= SHORT EXERCISE =
Copy each of the items below, reproducing every line without any change.

## Start PROVIDED RECORDS

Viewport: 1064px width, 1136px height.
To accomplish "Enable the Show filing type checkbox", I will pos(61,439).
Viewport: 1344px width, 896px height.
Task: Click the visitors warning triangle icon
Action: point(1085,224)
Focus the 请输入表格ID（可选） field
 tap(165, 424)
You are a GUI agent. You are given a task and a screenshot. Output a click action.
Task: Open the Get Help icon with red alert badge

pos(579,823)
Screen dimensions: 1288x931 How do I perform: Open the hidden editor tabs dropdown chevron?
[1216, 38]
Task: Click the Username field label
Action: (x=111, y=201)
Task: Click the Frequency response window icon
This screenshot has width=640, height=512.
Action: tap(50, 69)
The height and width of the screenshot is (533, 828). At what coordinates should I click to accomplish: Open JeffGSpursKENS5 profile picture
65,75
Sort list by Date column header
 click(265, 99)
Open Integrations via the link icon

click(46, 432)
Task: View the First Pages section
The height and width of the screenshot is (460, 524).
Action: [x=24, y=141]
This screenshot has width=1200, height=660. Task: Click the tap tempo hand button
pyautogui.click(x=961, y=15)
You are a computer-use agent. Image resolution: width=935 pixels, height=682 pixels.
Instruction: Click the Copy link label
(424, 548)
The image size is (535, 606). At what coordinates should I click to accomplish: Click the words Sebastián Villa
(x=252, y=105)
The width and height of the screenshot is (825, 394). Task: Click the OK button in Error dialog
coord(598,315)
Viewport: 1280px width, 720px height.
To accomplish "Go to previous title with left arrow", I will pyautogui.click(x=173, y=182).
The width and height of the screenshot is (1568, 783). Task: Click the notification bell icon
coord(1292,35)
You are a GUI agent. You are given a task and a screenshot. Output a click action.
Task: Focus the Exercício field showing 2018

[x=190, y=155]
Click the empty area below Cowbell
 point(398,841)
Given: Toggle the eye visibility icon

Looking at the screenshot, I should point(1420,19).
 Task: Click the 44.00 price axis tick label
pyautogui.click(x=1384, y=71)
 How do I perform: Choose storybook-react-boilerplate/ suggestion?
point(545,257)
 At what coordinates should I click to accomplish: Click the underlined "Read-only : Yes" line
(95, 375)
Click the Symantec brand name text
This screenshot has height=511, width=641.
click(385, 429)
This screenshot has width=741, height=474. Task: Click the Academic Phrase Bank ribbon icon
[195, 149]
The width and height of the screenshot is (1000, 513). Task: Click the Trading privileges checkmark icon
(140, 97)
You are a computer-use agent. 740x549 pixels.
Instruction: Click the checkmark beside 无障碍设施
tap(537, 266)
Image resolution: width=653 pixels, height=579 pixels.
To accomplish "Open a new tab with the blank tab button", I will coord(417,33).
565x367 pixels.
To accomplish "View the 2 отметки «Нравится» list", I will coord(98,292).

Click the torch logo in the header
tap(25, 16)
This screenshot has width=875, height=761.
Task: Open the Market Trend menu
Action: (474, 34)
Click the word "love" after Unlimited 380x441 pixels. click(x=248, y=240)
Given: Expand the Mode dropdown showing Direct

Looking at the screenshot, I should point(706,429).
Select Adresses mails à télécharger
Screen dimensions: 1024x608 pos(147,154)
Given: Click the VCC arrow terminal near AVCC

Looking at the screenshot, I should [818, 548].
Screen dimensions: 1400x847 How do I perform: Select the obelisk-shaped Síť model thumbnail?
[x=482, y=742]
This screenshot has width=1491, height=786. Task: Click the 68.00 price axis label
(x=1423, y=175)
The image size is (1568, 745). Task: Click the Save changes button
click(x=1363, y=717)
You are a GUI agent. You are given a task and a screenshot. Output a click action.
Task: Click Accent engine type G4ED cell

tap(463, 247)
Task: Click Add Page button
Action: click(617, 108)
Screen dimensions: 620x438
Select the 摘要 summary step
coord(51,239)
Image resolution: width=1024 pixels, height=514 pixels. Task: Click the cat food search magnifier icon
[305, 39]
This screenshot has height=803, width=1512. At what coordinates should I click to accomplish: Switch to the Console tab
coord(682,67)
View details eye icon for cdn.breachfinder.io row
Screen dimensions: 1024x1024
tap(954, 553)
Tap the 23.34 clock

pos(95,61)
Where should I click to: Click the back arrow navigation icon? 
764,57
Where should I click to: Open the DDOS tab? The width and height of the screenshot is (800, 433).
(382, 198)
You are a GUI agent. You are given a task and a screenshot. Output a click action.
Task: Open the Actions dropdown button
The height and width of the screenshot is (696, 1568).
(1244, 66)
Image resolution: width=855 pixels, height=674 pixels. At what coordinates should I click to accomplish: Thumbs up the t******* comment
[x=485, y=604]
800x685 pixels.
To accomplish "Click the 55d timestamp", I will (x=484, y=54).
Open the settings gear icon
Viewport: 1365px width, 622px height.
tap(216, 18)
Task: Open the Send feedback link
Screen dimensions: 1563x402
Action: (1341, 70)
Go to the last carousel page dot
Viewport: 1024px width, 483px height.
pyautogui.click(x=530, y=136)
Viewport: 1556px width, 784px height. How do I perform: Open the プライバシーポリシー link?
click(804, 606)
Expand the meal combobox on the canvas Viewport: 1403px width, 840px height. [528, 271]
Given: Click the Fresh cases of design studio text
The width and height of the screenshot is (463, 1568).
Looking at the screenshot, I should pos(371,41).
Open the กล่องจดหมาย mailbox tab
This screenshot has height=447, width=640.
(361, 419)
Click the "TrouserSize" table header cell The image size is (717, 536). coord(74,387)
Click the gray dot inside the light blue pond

## End PROVIDED RECORDS

= SOLUTION TO THIS EXERCISE =
Viewport: 1064px width, 1136px height.
To accomplish "Enable the Show filing type checkbox", I will pos(61,439).
Viewport: 1344px width, 896px height.
Task: Click the visitors warning triangle icon
Action: point(1085,224)
Focus the 请输入表格ID（可选） field
 tap(165, 424)
You are a GUI agent. You are given a task and a screenshot. Output a click action.
Task: Open the Get Help icon with red alert badge

pos(579,823)
Screen dimensions: 1288x931 How do I perform: Open the hidden editor tabs dropdown chevron?
[1216, 38]
Task: Click the Username field label
Action: (x=111, y=201)
Task: Click the Frequency response window icon
This screenshot has width=640, height=512.
Action: tap(50, 69)
The height and width of the screenshot is (533, 828). At what coordinates should I click to accomplish: Open JeffGSpursKENS5 profile picture
65,75
Sort list by Date column header
 click(265, 99)
Open Integrations via the link icon

click(46, 432)
Task: View the First Pages section
The height and width of the screenshot is (460, 524).
Action: [x=24, y=141]
This screenshot has width=1200, height=660. Task: Click the tap tempo hand button
pyautogui.click(x=961, y=15)
You are a computer-use agent. Image resolution: width=935 pixels, height=682 pixels.
Instruction: Click the Copy link label
(424, 548)
The image size is (535, 606). At what coordinates should I click to accomplish: Click the words Sebastián Villa
(x=252, y=105)
The width and height of the screenshot is (825, 394). Task: Click the OK button in Error dialog
coord(598,315)
Viewport: 1280px width, 720px height.
To accomplish "Go to previous title with left arrow", I will pyautogui.click(x=173, y=182).
The width and height of the screenshot is (1568, 783). Task: Click the notification bell icon
coord(1292,35)
You are a GUI agent. You are given a task and a screenshot. Output a click action.
Task: Focus the Exercício field showing 2018

[x=190, y=155]
Click the empty area below Cowbell
 point(398,841)
Given: Toggle the eye visibility icon

Looking at the screenshot, I should point(1420,19).
 Task: Click the 44.00 price axis tick label
pyautogui.click(x=1384, y=71)
 How do I perform: Choose storybook-react-boilerplate/ suggestion?
point(545,257)
 At what coordinates should I click to accomplish: Click the underlined "Read-only : Yes" line
(95, 375)
Click the Symantec brand name text
This screenshot has height=511, width=641.
click(385, 429)
This screenshot has width=741, height=474. Task: Click the Academic Phrase Bank ribbon icon
[195, 149]
The width and height of the screenshot is (1000, 513). Task: Click the Trading privileges checkmark icon
(140, 97)
You are a computer-use agent. 740x549 pixels.
Instruction: Click the checkmark beside 无障碍设施
tap(537, 266)
Image resolution: width=653 pixels, height=579 pixels.
To accomplish "Open a new tab with the blank tab button", I will coord(417,33).
565x367 pixels.
To accomplish "View the 2 отметки «Нравится» list", I will coord(98,292).

Click the torch logo in the header
tap(25, 16)
This screenshot has width=875, height=761.
Task: Open the Market Trend menu
Action: (474, 34)
Click the word "love" after Unlimited 380x441 pixels. click(x=248, y=240)
Given: Expand the Mode dropdown showing Direct

Looking at the screenshot, I should point(706,429).
Select Adresses mails à télécharger
Screen dimensions: 1024x608 pos(147,154)
Given: Click the VCC arrow terminal near AVCC

Looking at the screenshot, I should [818, 548].
Screen dimensions: 1400x847 How do I perform: Select the obelisk-shaped Síť model thumbnail?
[x=482, y=742]
This screenshot has width=1491, height=786. Task: Click the 68.00 price axis label
(x=1423, y=175)
The image size is (1568, 745). Task: Click the Save changes button
click(x=1363, y=717)
You are a GUI agent. You are given a task and a screenshot. Output a click action.
Task: Click Accent engine type G4ED cell

tap(463, 247)
Task: Click Add Page button
Action: click(617, 108)
Screen dimensions: 620x438
Select the 摘要 summary step
coord(51,239)
Image resolution: width=1024 pixels, height=514 pixels. Task: Click the cat food search magnifier icon
[305, 39]
This screenshot has height=803, width=1512. At what coordinates should I click to accomplish: Switch to the Console tab
coord(682,67)
View details eye icon for cdn.breachfinder.io row
Screen dimensions: 1024x1024
tap(954, 553)
Tap the 23.34 clock

pos(95,61)
Where should I click to: Click the back arrow navigation icon? 
764,57
Where should I click to: Open the DDOS tab? The width and height of the screenshot is (800, 433).
(382, 198)
You are a GUI agent. You are given a task and a screenshot. Output a click action.
Task: Open the Actions dropdown button
The height and width of the screenshot is (696, 1568).
(1244, 66)
Image resolution: width=855 pixels, height=674 pixels. At what coordinates should I click to accomplish: Thumbs up the t******* comment
[x=485, y=604]
800x685 pixels.
To accomplish "Click the 55d timestamp", I will (x=484, y=54).
Open the settings gear icon
Viewport: 1365px width, 622px height.
tap(216, 18)
Task: Open the Send feedback link
Screen dimensions: 1563x402
Action: (1341, 70)
Go to the last carousel page dot
Viewport: 1024px width, 483px height.
pyautogui.click(x=530, y=136)
Viewport: 1556px width, 784px height. How do I perform: Open the プライバシーポリシー link?
click(804, 606)
Expand the meal combobox on the canvas Viewport: 1403px width, 840px height. [528, 271]
Given: Click the Fresh cases of design studio text
The width and height of the screenshot is (463, 1568).
Looking at the screenshot, I should pos(371,41).
Open the กล่องจดหมาย mailbox tab
This screenshot has height=447, width=640.
(361, 419)
Click the "TrouserSize" table header cell The image size is (717, 536). coord(74,387)
Click the gray dot inside the light blue pond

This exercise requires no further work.